## What needs to be done
The expected answer is a single number, namely how many lines in the data below hold the word "pixel".

## Exercise input
※ ※ ※

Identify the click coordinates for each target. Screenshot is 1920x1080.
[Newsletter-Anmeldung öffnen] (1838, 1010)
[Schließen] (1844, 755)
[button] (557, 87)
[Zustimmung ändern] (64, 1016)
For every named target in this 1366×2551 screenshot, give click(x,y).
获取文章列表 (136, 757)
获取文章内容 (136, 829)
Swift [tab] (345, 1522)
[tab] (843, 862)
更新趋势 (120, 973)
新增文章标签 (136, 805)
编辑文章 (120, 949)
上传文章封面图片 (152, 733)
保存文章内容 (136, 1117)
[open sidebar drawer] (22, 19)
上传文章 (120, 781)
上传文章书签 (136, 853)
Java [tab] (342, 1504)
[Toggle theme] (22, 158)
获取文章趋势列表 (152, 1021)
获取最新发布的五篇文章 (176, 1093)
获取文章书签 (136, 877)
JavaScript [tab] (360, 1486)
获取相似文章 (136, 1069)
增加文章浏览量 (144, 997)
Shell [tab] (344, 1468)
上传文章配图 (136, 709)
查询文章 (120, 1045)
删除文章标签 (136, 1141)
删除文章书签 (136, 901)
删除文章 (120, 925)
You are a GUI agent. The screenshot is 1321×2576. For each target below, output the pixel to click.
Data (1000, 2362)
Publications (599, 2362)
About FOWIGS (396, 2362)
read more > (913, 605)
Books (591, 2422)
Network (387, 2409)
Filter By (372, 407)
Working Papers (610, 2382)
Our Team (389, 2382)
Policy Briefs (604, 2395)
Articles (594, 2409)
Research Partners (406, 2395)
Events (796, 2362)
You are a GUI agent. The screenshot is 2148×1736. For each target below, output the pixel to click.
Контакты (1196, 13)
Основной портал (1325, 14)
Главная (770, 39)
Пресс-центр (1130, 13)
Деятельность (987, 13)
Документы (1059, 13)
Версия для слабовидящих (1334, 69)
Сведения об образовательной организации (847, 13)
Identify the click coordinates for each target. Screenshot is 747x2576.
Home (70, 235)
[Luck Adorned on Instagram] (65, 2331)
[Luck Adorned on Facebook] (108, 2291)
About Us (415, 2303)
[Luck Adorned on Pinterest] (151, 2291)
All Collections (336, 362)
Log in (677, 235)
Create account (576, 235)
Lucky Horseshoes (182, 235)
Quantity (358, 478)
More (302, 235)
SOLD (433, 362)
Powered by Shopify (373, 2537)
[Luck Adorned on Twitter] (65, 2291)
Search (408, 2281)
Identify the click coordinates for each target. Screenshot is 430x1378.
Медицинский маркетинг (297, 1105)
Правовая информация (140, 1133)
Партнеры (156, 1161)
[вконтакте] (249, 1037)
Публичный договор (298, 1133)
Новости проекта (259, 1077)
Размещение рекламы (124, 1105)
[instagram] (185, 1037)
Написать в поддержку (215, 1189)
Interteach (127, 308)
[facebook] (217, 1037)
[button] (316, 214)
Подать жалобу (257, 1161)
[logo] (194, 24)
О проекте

※ ※ ※

## Exercise answer
2